It has been sitting on the side of the road for at least two weeks now.
At one time, this wooden chair was new. It was a source of excitement for its first owner. It met a need and members of a family, maybe several families, used it around their tables. This chair was part of holiday celebrations, birthday parties and serious family discussions. Perhaps it was a place were the father or mother had their daily Bible reading and prayer. Maybe it was where a youngster fidgeted as they struggled with homework. The chair was part of the household.
Now it sits on the curb, not even useful enough for someone to stop and pick it up. Why?
No one has faith in the three-legged chair. They know if they sit on the chair, they will fall. They believe the chair is beyond hopes of repair. It has played out its usefulness. Even worse, the chair is thought to be a danger; if someone sits on it, they could be seriously injured.
I feel sorry for the outcast chair. I wish I had the skills to repair it, to bring it back to a state of inclusion in a household, to see little legs dangling from its seat once again.
There are many people in our world, whom at first glance appear as this three-legged chair. As a society we have lost faith in them. Maybe we see them as beyond hopes of repair. They have played out their usefulness. Perhaps they have wasted their life with "riotous living". Or perhaps age, illness and frailty wrack their bodies. There are some who from their birth were like the three-legged chair, never had everything we think they should have had. There are some that have given themselves to lifestyle so foreign to our own that we consider them dangerous to ourselves. They are outcasts and no one dares to bring them in to their homes.
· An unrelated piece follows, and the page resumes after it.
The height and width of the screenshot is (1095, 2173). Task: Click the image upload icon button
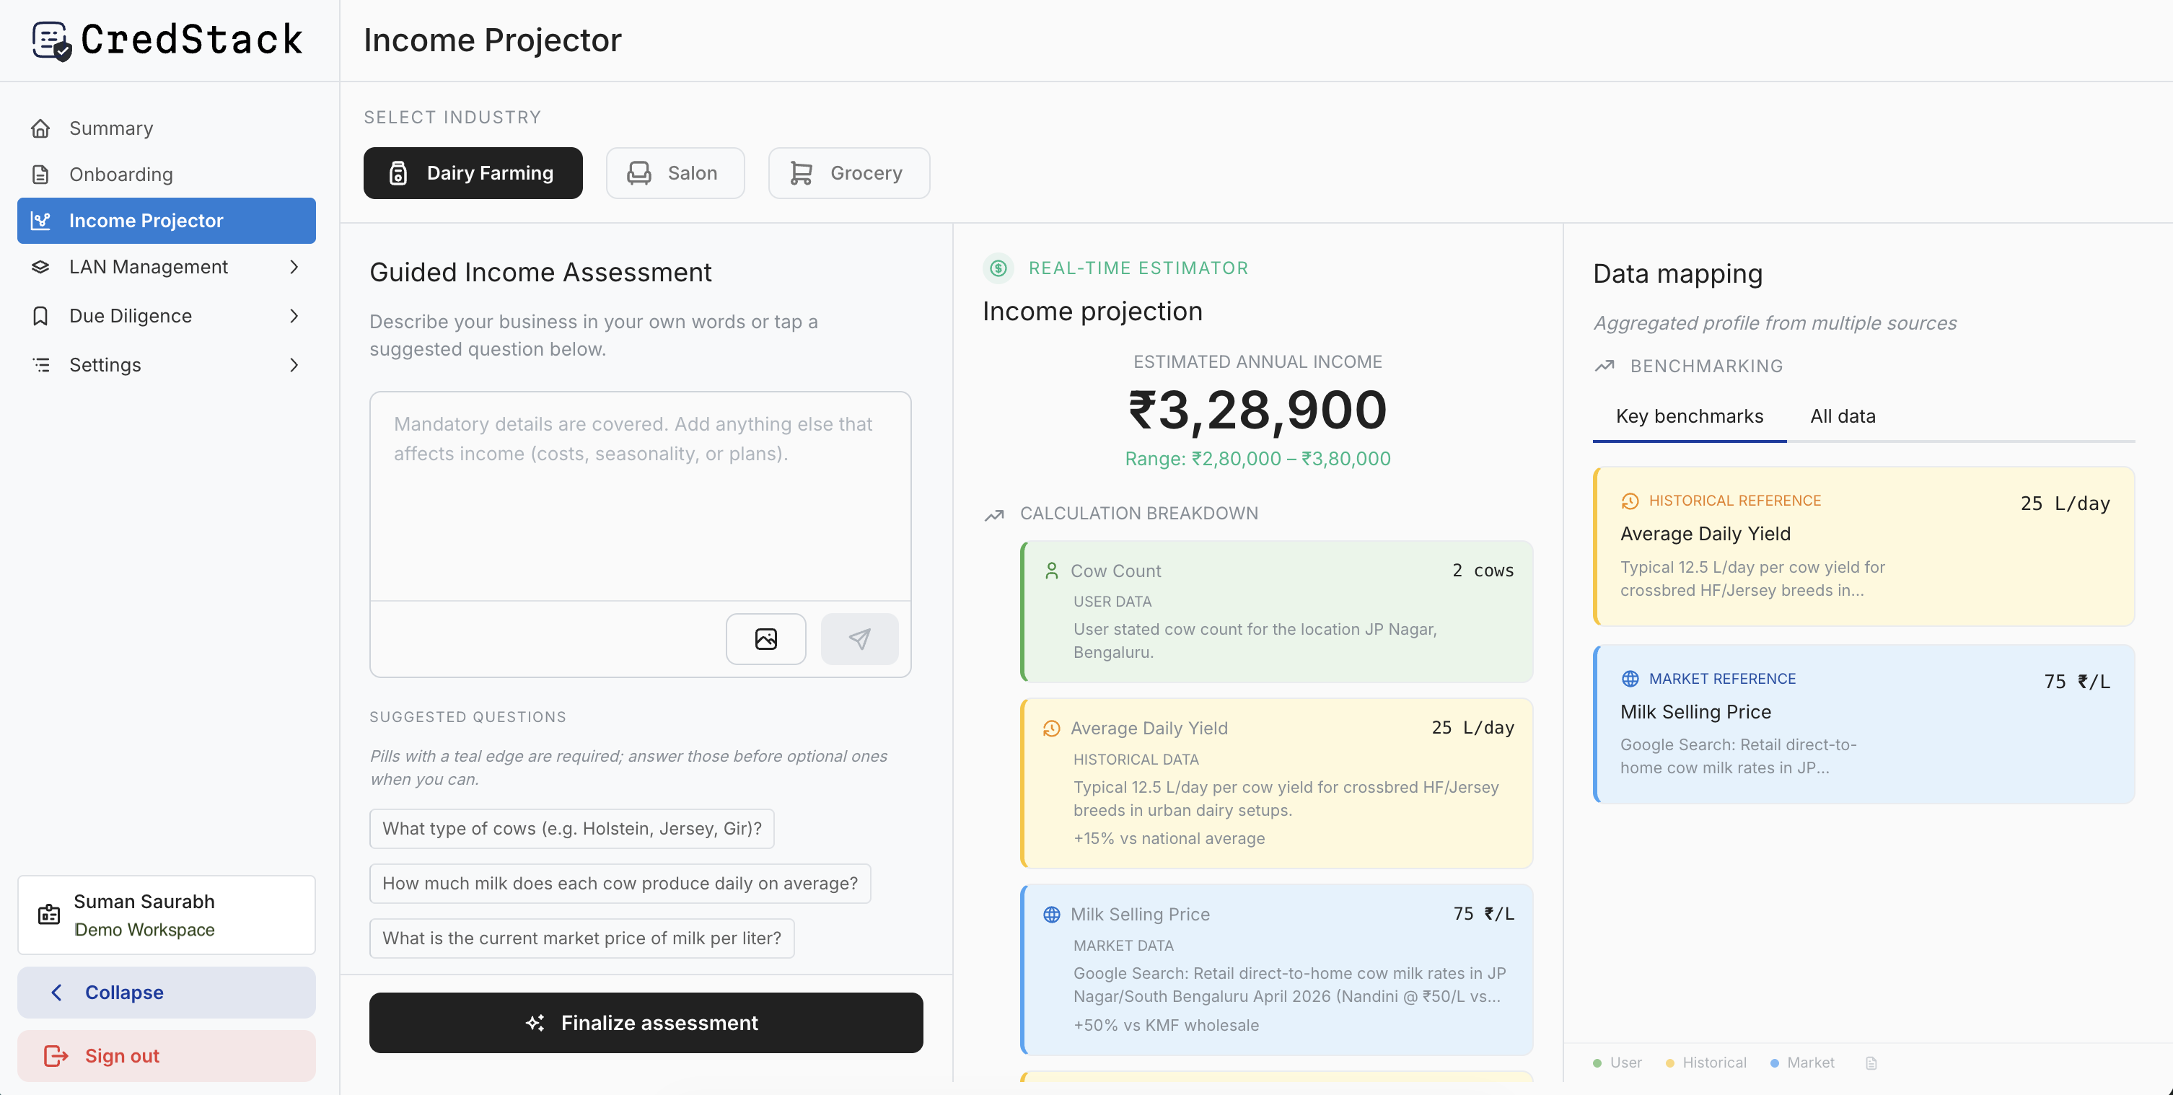click(765, 639)
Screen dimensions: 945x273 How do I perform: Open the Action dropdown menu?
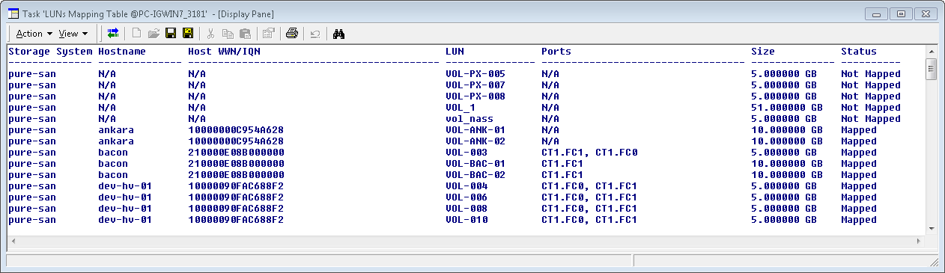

These are just the ones to whom our Lord reached out. He touched -- physically touched-- the leper. He purposefully made His way through Samaria, in a time when the Jewish people had no dealings with Samaritans, and spoke with the woman at the well. He ate with the tax collectors (still unpopular today) and the sinners. He died between two thieves.
In our Lord's economy, there are no wasted lives. In His eyes, there are none past redemption until that last breath has been taken. In our Lord's hands are nail prints made to purchase the pardon of each soul, not just the ones who appear desirable. May the Lord open our eyes to see with His eyes, with His wisdom and His heart.
"For the LORD seeth not as man seeth; for man looketh on the outward appearance, but the LORD looketh on the heart." (I Samuel 16:7)
UPDATE: This evening, Glen brought the three-legged chair to our house. It is his intention to repair, refinish and redeem the chair that no one else wanted.